Discussion: Web Site Vocabulary

ACRL/NY User Experience Discussion Group

Date: March 23, 2011

Time: 6:30-8:30

Place: CUNY Graduate Center

Co-Chairs: Mark Aaron Polger and Albert Tablante

Minutes of the meeting: Albert Tablante

Present: Loretta Merlo, Mike Handis, Judi Zupnick, Wendy Chu, Yvonne Palmer, Shirley Zhao, Alison Loto, Gina Levitan, Stefanie Havelka, Karen Erani, Albert Tablante, Mark Aaron Polger

  1. Student preferences to language on library web sites :  jargon or plain language ?

The group discussed the verbiage on library web sites. One such examples was: should the wording in the OPAC be changed from Library Catalog to “Find Books”.  Students and librarians think differently.  Some members felt that library websites should accommodate the user, which in this case are the students.  That being the case, the terminology should be in common language that would make the user experience more effective and efficient.   Other points of view included: not dumbing down the terms used.  It can be argued that by changing the verbiage to plain language, the information might be dummed down.   Some felt that some library terms should not be oversimplified while some words could be changed to plain language for ease of use. It was also discussed that developing a glossary on the library’s web site could help with explaining difficult terms.

  1. The overall user experience of a library web site.


The library web site may be the 1st and only impression some students have of the library.  Millennials or digital natives are not as technically savvy as they think they are.  The language needs to be consistent on library links.  It helps if the overall visual look is consistent as well.  This can be a challenge because of some library websites are developed using different software leading to inconsistent visual images.  Breadcrumbs can help users in navigating library web pages.  By leaving a trail, the user can retrace steps if they are lost.

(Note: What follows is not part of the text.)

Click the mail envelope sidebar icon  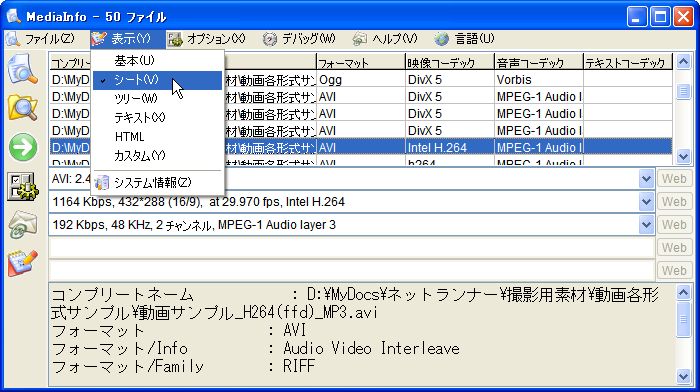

  •   Usability of non library web pages.

We discussed the usability of Lexis Nexis and other sites such as Noodletools.com.  We also discussed the usability of web sites when we provide Library instruction. We discussed hoax web sites which have good design but the content is false.   Some examples discussed were : would be http://www.ding.net/bonsaikitten/, http://MartinLutherKing.org, http://manhattanairport.org  and http://malepregnancy.org .  These web sites are useful in demonstrating to students that savvy and slick web sites are often false.

  1. User experience of students relating to “library signage.” 


Some members said that there are too many signs in their libraries.  The signs are not consistent in their messages and visual “look”.  This makes the library user un-friendly. One member mentioned that book stores are a good model for comparison.

  1. The importance of “branding”

Branding relates with many of the themes in this meeting: consistent images, logos, terminology and messages. These help to create a more positive user experience.  Inconsistency in web design and language adds to user frustration and confusion.